The second clinic was nearly empty. This was promising! Too promising, as it turned out the only person there was a receptionist who did not speak English. I’ve heard stories of Montrealers who pretend not to speak English, but this woman very earnestly tried to help us in French. She directed me to the third clinic we had passed. Back we went. I shouldn’t mention the huge construction project outside this third clinic that forced us to circle the block to get into the building, right?

The receptionist at the third clinic told me that not only was her clinic full for the day but that I was highly unlikely to get in anywhere. I needed to wait until Saturday morning and call at 7 a.m., and then I might be able to get an appointment. I was dubious. First, we didn’t want to let things get another day worse. Second, I wondered whether we, as Americans, would ever get an appointment. What would we do when we couldn’t get in on Saturday morning?

I considered the prospect of waiting hours in an emergency room with Henry. In searching for a medical clinic, I had seen several comments about how overcrowded emergency rooms were. And how much would that visit cost us? I told Greg that I had a crazy idea.

An hour later, we were headed toward the U.S. border. Greg made us pack an overnight bag because he worried that the Canadians wouldn’t let us back in. (They must know about all of the illegal parking that I have been doing.)

We drove an hour and a half to a clinic in St. Albans, Vermont. I ran through Henry’s symptoms, and the physician’s assistant who saw us asked: “Are you a nurse?” Well, not quite, but I play one pretty well. Henry was diagnosed with bronchitis and scarlet fever, which sounds dramatic, but is really just a cough and a rash. Scarlet fever usually comes with strep, but his test was negative.

We stopped at the grocery store/pharmacy across the street to pick up antibiotics in case the scarlet fever gets worse and gluten free snacks (because our tiny Montreal store is not so friendly to the Celiacs). On the drive back, we found a covered bridge from 1884, which made the trip feel more adventurous. At the border, the agent asked whether we were bringing in things that we planned to leave in Canada, “like guns.” So I guess the Canadians view Americans as a bunch of gun smugglers. Hard to blame them. I had reservations about returning to a place with no parking spaces and no English, but back we came. I mean we need more crepes.

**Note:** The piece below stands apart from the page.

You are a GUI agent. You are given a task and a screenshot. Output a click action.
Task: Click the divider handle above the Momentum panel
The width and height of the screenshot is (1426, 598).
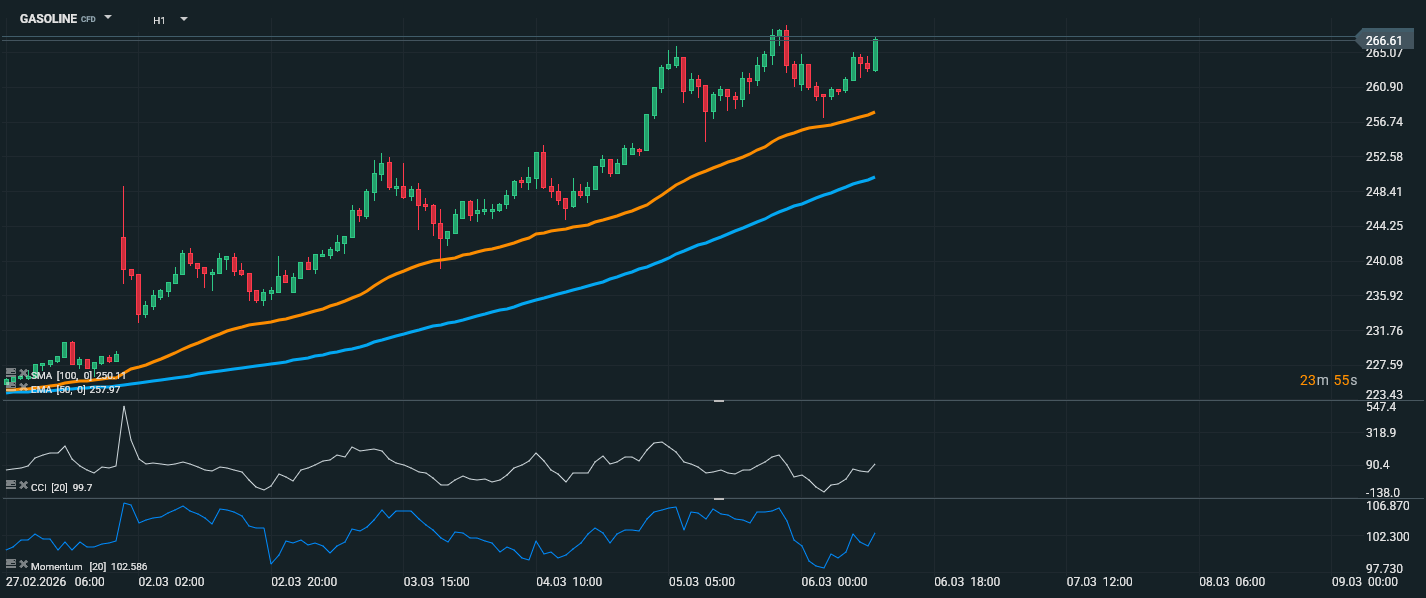(718, 498)
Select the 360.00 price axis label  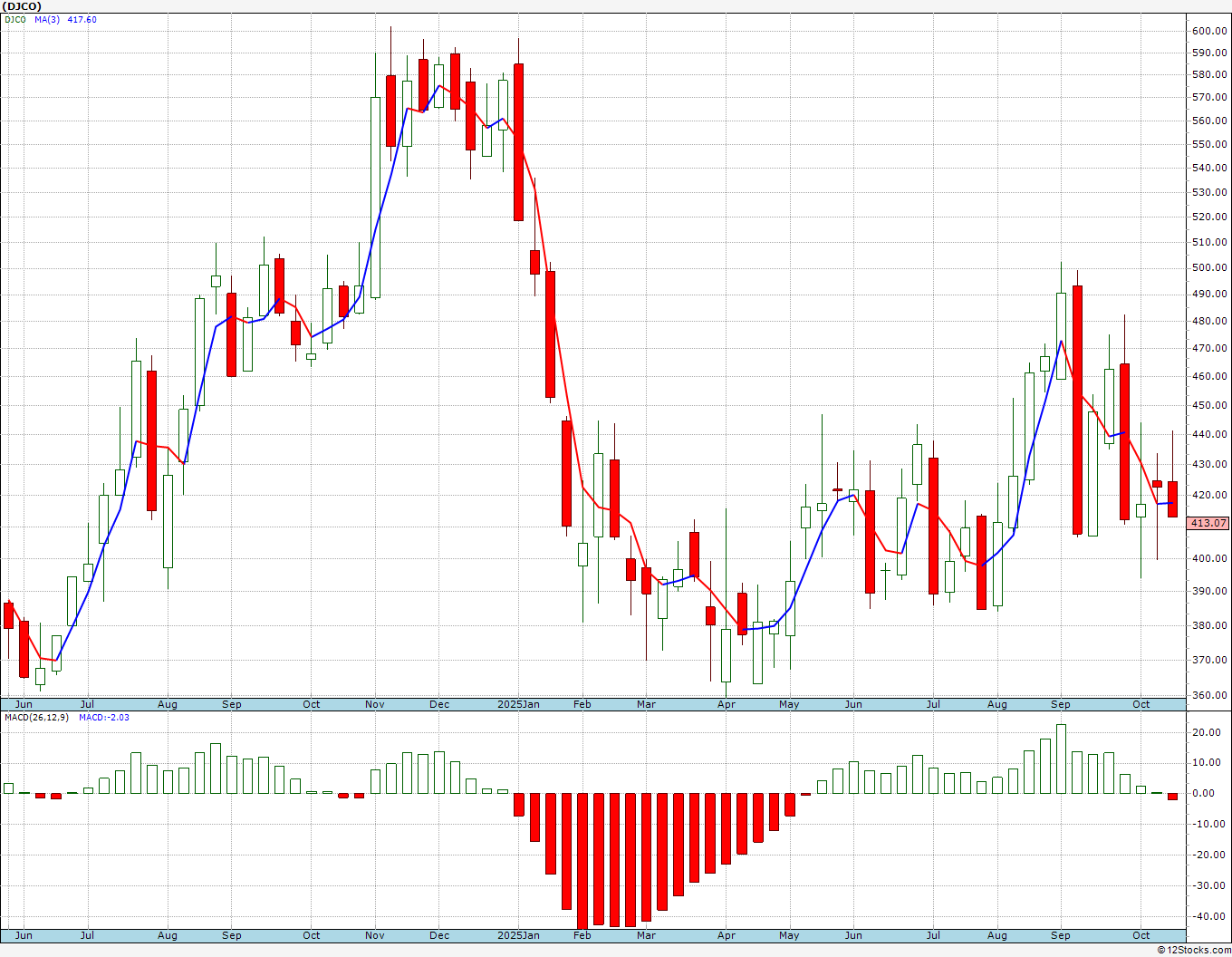coord(1210,696)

In summary, Canadian health care did not work well for these Americans, but we can spend the rest of our lives telling Henry about the time we schlepped him across the border with scarlet fever.

5 thoughts on “The trip goes south

  1. This is one for the books for sure. What a story. Family leaves country to get away from life and find some rest and is plagued with crazy circumstances, impossible health care options and flees said vacation to their home country for health care before returning again. Oh man.

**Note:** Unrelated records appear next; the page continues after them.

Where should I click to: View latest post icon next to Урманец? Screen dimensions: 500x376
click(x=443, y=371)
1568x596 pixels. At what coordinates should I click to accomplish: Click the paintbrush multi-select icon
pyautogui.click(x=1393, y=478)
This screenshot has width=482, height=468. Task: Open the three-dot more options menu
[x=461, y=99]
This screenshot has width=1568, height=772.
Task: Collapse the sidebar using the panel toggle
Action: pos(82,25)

    When we lived in Germany (sans kids), Elliot came down with the flu. He’s a bit dramatic when sick and needed medicine. You have to consult with a pharmacist at the pharmacy there and they diagnose you based on your symptoms. You cannot select medicine on a shelf. Anyway, we paid about $40 for two bottles of Dayquil/Nyquil equivalent that he used maybe 10% of each. ::eye roll::

  2. Wow. At least you were in Montreal where you could come back to the US. Could have been worse. By the way, you do have Texas license and plates so…the gun smuggling concern is a tad more legitimate ?

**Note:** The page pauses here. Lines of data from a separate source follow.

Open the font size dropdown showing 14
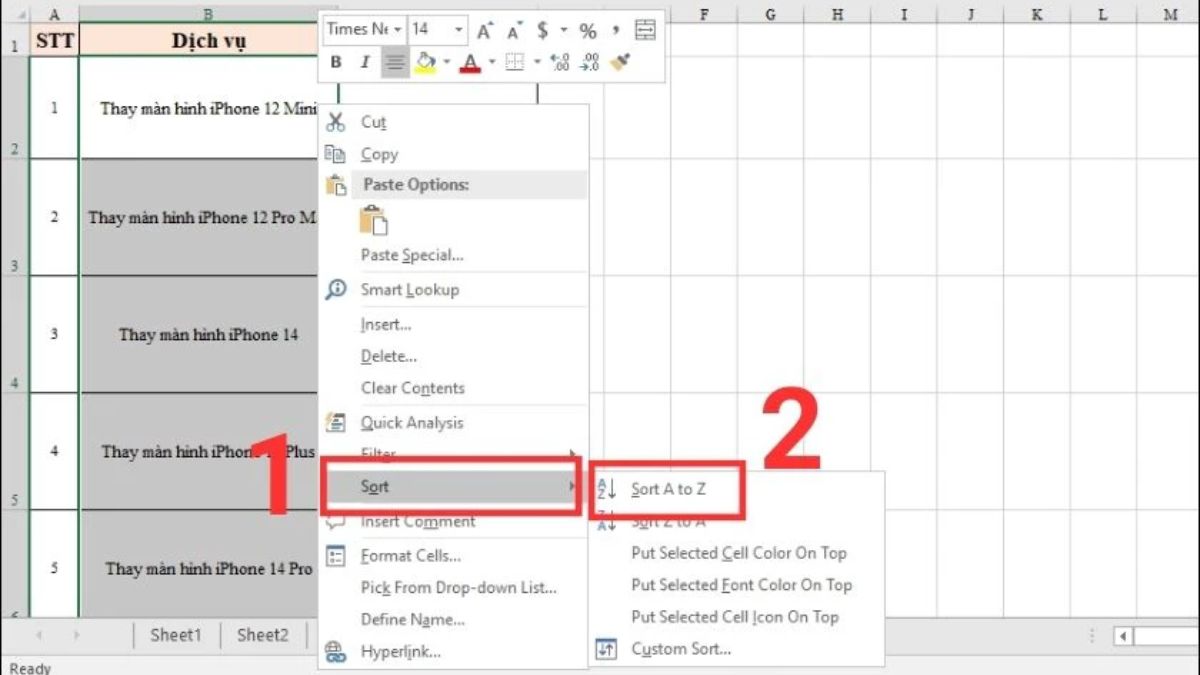The image size is (1200, 675). [x=438, y=30]

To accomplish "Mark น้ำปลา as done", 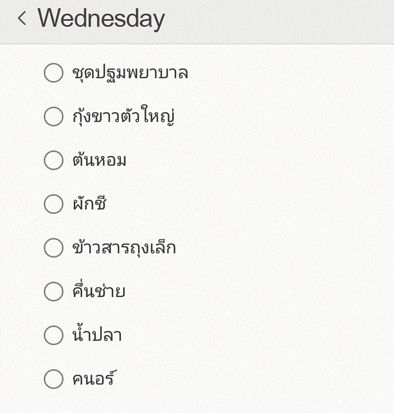I will (x=53, y=335).
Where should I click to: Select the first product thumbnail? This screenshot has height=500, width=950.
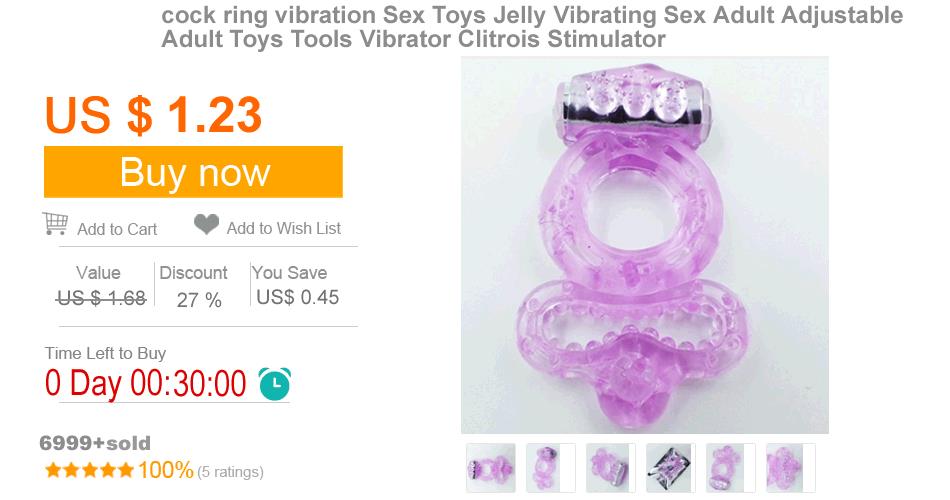[x=491, y=468]

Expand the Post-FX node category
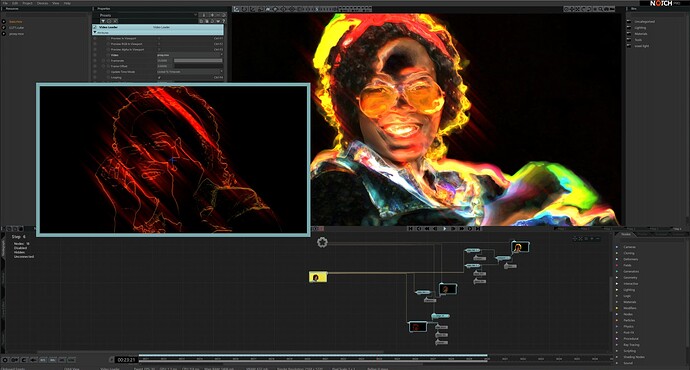[629, 333]
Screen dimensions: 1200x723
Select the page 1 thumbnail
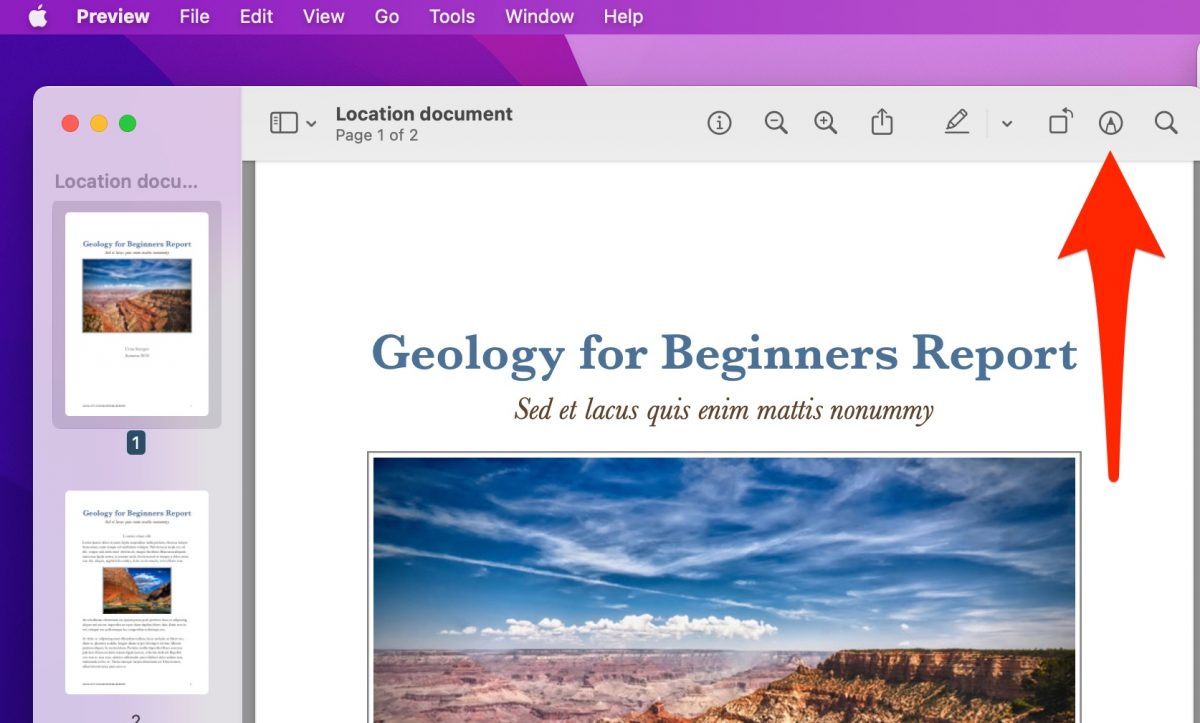click(137, 314)
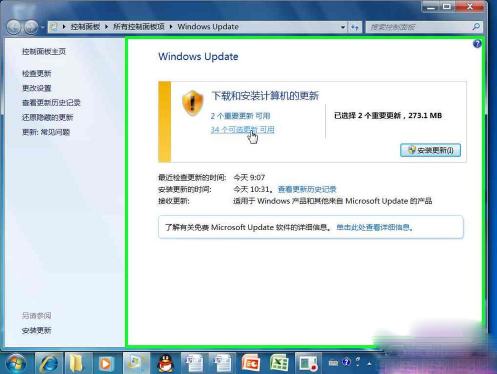
Task: Open the 2 个重要更新 可用 link
Action: (240, 116)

  3. Kenny, I think Austin needs to create its own license plates so that we don’t have the stigma.

    Brandy, your story makes me wonder whether anyone has this health care thing figured out.

  4. Oh my gosh. Scarlet fever! Isn’t that what makes Mary Ingalls lose her eyesight? I would have been freaking the eff out.

    I hear Vermont is lovely, but I confess you are not selling me on Montreal! Lol. What a great story, though.

  5. Yes, it is! A friend of mine commented that we must have somehow traveled back in time. I would have been far more worried if he had run a fever or acted sick. My kids get the weirdest stuff!